Военлеты, военлеты, сердце просится в полеты.
За Россию, за Отчизну до конца.
Военлеты, россияне, пусть Победа воссияет,
Заставляя в унисон звучать сердца.

Мне никогда не нравилось в оригинале «свобода воссияет». Для кого свобода? Для тех, кто грабил и продолжает грабить Россию? Пусть мы не увидим победы, но стремиться к ней надо. Правда, я воспринимал песню на слух, и, возможно, там нет слова «воссияет». Возможно, там поется «в вас сияет», тогда это совсем другое дело.

Господа военлеты, вы сгорели в полете.
На разрытых могилах ваши души хрипят.
Что ж мы, братцы, наделали, не смогли уберечь их.
И теперь они вечно в глаза нам глядят.
Вновь уходят солдаты, растворяясь в закатах,
Позвала их Россия, как бывало не раз.
И опять вы уходите, вы стремитесь на небо.
И откуда-то сверху прощаете нас.

Ольга вступает за спиной – тоненько и пронзительно:

Так куда ж вы уходите, может, прямо на небо?
И откуда-то сверху прощаете нас.

Финальный куплет поем дуэтом:

Военлеты, военлеты, сердце просится в полеты.
За Россию, за Отчизну до конца.
Военлеты, россияне, пусть Победа воссияет,
Заставляя в унисон звучать сердца…

У Егорова глаза мокрые, Сергей отвернулся, Турлак смотрит в стол. Не я тому причиной. Как удалось «эскадронщику» написать такую пронзительную песню, мне до сих пор непонятно.

– Что-нибудь повеселей нельзя? – спрашивает Турлак. Он говорит грубо, но я не в обиде: поручика тоже пробрало. Есть у нас и веселее.

– Про одно крыло споешь последней! – шепчет мне Ольга и убегает. Эта лисичка что-то задумала.

Дождливым вечером, вечером, вечером,
Нам, военлетам, скажем прямо, делать нечего,
Мы приземлимся за столом,
Поговорим о том, о сем
И нашу песенку любимую споем:
Пора в путь-дорогу,
Дорогу дальнюю, дальнюю, дальнюю идем,
Над милым порогом
Качну серебряным тебе крылом…
Пускай судьба забросит нас далеко, – пускай!
Ты к сердцу только никого не допускай!
Следить буду строго,
Мне сверху видно все, – ты так и знай! [4]

Улыбаются. Эту песню мне не пришлось переделывать, она и без того хороша. Только пару слов… А Турлак не унимается:

– Хорошо вам, Павел Ксаверьевич, есть кому крыльями качать. У вас кузина.

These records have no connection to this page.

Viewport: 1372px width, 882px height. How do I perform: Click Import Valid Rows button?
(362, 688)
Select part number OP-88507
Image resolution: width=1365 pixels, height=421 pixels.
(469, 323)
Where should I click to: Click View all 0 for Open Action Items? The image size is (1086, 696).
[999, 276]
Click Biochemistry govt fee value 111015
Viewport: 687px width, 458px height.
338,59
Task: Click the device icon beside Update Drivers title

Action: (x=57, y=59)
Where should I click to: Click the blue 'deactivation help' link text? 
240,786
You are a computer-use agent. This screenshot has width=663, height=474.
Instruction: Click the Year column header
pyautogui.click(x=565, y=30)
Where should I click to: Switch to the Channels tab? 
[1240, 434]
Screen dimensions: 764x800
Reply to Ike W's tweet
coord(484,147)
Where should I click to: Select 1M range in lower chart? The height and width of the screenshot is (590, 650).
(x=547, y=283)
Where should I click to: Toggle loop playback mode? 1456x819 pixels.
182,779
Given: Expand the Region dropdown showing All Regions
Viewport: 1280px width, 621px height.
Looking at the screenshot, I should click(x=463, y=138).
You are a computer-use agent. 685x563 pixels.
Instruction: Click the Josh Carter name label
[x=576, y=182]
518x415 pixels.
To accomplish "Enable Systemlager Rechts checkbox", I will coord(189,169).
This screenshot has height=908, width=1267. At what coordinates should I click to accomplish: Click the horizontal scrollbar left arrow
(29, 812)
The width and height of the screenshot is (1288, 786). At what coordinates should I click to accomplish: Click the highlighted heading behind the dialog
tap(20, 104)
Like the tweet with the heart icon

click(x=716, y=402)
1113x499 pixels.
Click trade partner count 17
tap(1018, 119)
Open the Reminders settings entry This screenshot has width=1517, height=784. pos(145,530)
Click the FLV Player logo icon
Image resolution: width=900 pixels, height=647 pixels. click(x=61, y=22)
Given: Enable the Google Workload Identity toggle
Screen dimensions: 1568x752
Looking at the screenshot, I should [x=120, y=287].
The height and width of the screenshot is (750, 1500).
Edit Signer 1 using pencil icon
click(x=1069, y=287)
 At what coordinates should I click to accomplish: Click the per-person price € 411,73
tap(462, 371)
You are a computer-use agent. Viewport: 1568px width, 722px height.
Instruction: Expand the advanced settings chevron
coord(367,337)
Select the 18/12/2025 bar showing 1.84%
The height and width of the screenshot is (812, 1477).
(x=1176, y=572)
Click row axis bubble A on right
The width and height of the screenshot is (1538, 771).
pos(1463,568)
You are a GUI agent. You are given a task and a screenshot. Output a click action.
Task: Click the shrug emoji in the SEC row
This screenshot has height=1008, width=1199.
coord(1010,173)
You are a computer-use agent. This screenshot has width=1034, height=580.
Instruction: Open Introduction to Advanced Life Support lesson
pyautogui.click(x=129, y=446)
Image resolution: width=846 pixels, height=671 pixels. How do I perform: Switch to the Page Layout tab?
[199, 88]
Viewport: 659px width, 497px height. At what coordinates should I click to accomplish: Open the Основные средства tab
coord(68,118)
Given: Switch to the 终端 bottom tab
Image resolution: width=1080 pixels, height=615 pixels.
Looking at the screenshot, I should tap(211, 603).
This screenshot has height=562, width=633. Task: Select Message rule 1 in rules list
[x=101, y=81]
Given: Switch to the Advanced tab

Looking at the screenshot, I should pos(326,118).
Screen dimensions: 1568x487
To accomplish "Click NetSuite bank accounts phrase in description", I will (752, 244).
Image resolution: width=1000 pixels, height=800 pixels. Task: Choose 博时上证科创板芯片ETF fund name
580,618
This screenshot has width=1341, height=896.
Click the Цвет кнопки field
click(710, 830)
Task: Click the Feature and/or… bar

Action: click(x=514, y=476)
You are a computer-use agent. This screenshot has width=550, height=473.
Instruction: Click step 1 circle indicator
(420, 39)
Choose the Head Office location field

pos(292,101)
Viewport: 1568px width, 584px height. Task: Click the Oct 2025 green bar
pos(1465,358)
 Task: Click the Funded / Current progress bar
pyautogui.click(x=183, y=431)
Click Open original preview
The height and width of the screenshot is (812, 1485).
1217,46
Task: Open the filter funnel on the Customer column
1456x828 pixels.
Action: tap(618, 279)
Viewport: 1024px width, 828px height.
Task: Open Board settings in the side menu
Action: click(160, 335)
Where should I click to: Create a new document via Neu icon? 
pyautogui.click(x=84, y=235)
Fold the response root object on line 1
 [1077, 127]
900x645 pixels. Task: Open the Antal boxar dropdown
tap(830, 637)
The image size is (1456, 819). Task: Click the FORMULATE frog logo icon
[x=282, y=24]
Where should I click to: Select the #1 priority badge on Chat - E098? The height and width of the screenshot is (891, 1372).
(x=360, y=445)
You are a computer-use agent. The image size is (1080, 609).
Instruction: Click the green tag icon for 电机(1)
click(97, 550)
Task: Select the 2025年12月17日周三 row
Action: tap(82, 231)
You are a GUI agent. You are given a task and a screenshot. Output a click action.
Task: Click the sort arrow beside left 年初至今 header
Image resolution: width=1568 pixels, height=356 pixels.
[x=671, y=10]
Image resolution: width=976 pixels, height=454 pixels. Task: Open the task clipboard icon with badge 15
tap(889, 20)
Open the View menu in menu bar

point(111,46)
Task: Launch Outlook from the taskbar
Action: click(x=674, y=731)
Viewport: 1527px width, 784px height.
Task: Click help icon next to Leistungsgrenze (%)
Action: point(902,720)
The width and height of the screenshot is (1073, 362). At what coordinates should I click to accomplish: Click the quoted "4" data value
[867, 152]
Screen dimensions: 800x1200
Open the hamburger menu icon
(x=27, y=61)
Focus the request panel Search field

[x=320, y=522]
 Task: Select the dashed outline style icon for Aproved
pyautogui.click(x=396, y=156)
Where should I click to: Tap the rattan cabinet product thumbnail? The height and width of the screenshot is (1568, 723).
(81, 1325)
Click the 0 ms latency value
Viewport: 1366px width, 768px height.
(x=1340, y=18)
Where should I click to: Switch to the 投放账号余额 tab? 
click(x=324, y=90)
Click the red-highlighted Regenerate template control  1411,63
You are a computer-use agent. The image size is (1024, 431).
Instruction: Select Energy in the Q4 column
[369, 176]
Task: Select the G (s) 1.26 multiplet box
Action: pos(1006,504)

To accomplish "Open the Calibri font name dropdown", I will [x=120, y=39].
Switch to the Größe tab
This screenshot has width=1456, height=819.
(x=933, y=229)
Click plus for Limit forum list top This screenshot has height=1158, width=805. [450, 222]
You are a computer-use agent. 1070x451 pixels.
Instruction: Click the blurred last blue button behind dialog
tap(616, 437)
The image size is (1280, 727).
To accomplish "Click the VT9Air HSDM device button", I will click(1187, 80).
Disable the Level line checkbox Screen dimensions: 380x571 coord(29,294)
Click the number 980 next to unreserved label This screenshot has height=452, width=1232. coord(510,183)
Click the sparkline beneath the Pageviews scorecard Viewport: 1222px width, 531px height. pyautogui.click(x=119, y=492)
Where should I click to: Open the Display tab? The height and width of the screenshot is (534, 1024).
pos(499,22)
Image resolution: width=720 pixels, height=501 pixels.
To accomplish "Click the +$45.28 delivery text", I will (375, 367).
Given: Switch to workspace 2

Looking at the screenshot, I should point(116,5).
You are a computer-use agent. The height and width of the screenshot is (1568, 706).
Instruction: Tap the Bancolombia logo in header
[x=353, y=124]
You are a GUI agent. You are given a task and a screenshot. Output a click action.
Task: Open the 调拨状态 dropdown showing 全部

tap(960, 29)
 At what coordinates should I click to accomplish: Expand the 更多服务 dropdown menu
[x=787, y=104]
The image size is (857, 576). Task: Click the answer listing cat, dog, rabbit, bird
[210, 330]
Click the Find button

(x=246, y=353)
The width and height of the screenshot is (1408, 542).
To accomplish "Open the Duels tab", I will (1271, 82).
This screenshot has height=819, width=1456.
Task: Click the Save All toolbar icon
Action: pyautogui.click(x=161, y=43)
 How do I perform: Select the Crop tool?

А нам кому прикажете?

Сейчас спою!

Мы, друзья, перелетные птицы.
Только быт наш одним нехорош:
На земле не успели жениться,
А на небе жены не найдешь.
Потому как мы воздушные солдаты!
Небо наш, небо наш родимый дом.
Первым делом, первым делом аппараты.

– Ну, а барышни? – доносится из-за перегородки.

– А барышни – потом!

Первым делом, первым делом аппараты.
Ну, а барышни? А барышни – потом.

Все смеются. А я добавляю:

Нежный образ в мечтах приголубишь,
Хочешь сердце навеки отдать,
Нынче встретишь, увидишь, полюбишь,
А назавтра – приказ улетать.
Потому как мы воздушные солдаты!
Небо наш, небо наш родимый дом.
Первым делом, первым делом аппараты.
Ну, а барышни? А барышни – потом.
Первым делом, первым делом аппараты.
Ну, а барышни? А барышни – потом.

Ну, и финальный аккорд:

Чтоб с тоскою в пути не встречаться,
Вспоминая про ласковый взгляд,
Мы решили, друзья, не влюбляться
Даже в самых прелестных наяд.

«Девчат» нельзя, это слово простонародное. А про наяд господа офицеры знают – на Пушкине с Лермонтовым росли.

Потому как мы воздушные солдаты!
Небо наш, небо наш родимый дом.
Первым делом, первым делом аппараты.
Ну, а барышни? А барышни – потом.
Первым делом, первым делом аппараты.
Ну, а барышни? А барышни – потом. [5]

Из-за перегородки выглядывает Ольга, загадочно подмигивает мне. Понятно.

– Господа! – говорю. – Вы не устали?

– Нет-нет! – заверяют в один голос.

– Вы сочиняете песни сами? – интересуется Егоров.

– Нет, Леонтий Иванович! Их пели другие, я только запомнил. А сейчас песня английских летчиков.

И совсем не «английских» – американских. Но Америка пока не воюет, к тому же нам без разницы.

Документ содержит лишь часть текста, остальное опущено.